Problem to work on:
Write out exactly the lines below that run from the one containing "Task: Open the Format dropdown showing HTML" through the one containing "Where should I", both included, with no other lines.

Material for the task:
++++++
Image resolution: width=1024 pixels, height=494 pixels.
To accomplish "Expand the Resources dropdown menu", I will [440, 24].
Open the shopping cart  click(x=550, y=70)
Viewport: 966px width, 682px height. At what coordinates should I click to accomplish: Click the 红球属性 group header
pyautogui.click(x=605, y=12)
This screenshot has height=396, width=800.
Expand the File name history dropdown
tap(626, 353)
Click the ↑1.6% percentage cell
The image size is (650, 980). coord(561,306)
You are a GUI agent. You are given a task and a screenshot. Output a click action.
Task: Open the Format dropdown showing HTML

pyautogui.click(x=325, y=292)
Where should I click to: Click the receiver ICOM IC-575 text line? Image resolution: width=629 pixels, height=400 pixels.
++++++
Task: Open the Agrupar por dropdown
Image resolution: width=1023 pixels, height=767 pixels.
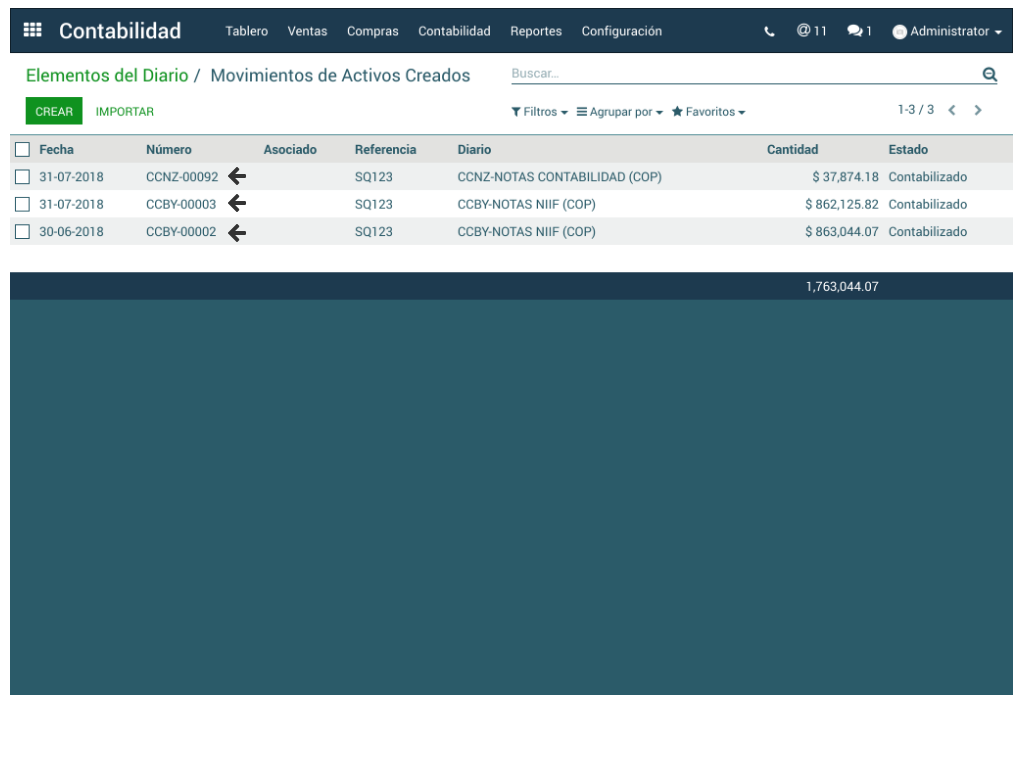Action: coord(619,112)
++++++
Written solution:
Task: Open the Format dropdown showing HTML

pyautogui.click(x=325, y=292)
Where should I click to: Click the receiver ICOM IC-575 text line? Image resolution: width=629 pixels, height=400 pixels.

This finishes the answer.